When you left the restaurant, you imagined a smiling waitress, in a hairnet, at the door saying: “We’ll eat again!”
So, for a generation, half of which is now pushing 60, the end of Howard Johnson’s is another piece of the past broken off and broken up. It is one of life’s moorings come undone — no different from every other generation watching cherished things disappear — but hard, nonetheless. For us,
- it was wood fires in fireplaces, crackling and hissing, not today’s artificial gas contraptions that produce flames at the flick of a switch.
- It was a telephone conversation, not a text message, when the call was clear and continuous.
- It was airplanes that made flying glamorous.
- We remember when appliances lasted decades and two sweaters were enough.
- We remember when public language was lucid and clean, free of euphemism and profanity.
- We remember when people used honorifics rather than first names, when politicians spoke in sentences rather than sound bites.
- We remember when people voted and politics, as President John F. Kennedy put it, was “an honorable profession.”
- We remember when people dressed smartly because elegance was a grace note of life. In their 20s, Peter, Paul and Mary looked resplendent performing in concert; today, in their 70s, Peter and Paul no longer care what they wear.
- We remember when guests did not walk through hotel lobbies in bathrobes and sweatpants stayed in the gym. Dignity trumped comfort.
It seems all around us we see the erosion of manners, dress and language, a genteel collapse of standards. Call it the decline of everything. It was different at Howard Johnson’s. It was a different time, yes,
- though no Shangri-La. Cold War, lily-white America was segregated, somnolent and violent.
- There was asbestos in schools, bomb shelters in basements, litter on roads, lead in paint and gasoline.
- Cars had no seat belts and cigarettes had no warnings.
Of course, we forget that, and whatever else was unpleasant about the period.
What we remember — what we will always remember — was Howard Johnson’s America.
We remember what we were, what we had and what we have lost along the way.

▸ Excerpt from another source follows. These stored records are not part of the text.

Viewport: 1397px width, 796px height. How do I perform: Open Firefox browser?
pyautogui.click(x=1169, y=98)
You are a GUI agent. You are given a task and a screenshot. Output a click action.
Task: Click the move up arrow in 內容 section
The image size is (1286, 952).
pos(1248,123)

Andrew Cohen is a journalist, professor and author. His latest book is “Two Days in June: John F. Kennedy and the 48 Hours That Made History.”

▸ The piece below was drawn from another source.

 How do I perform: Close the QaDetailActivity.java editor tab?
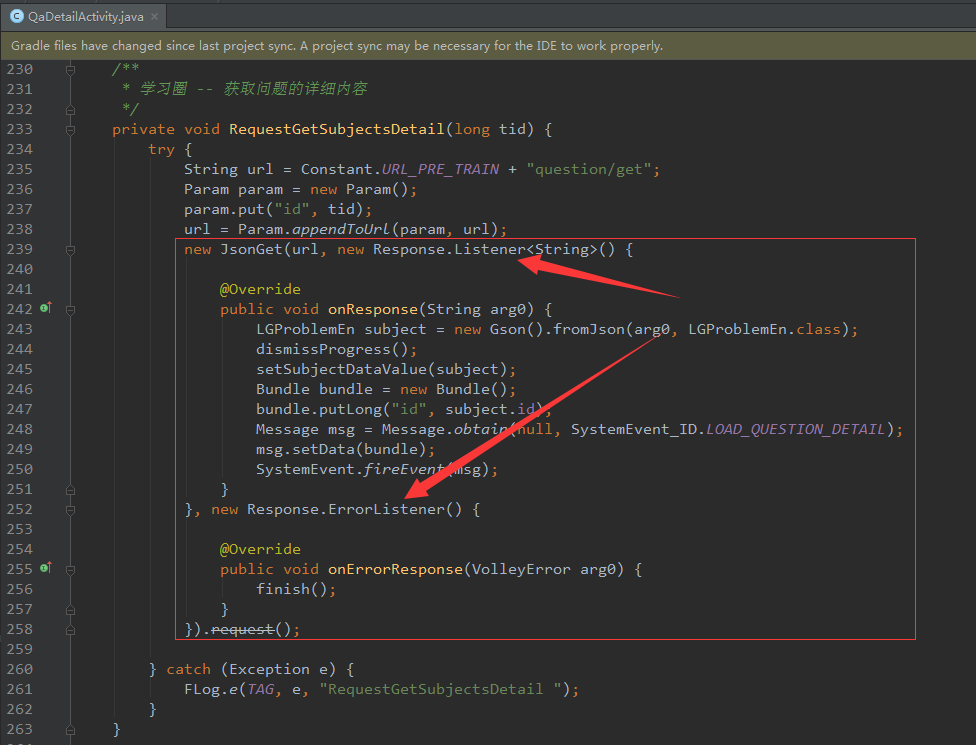[153, 16]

A Personal Note – We fondly remember Howard Johnson’s in our personal lives, When we were dating we often went to a Howard Johnson’s after a movie or for an afternoon snack. When we lived in Pennsylvania, we frequently took the family for dinner at a local Ho Jos. Even when we moved to Virginia where we had no near by Howard Johnson’s, we regularly enjoyed their frozen chicken croquettes at home.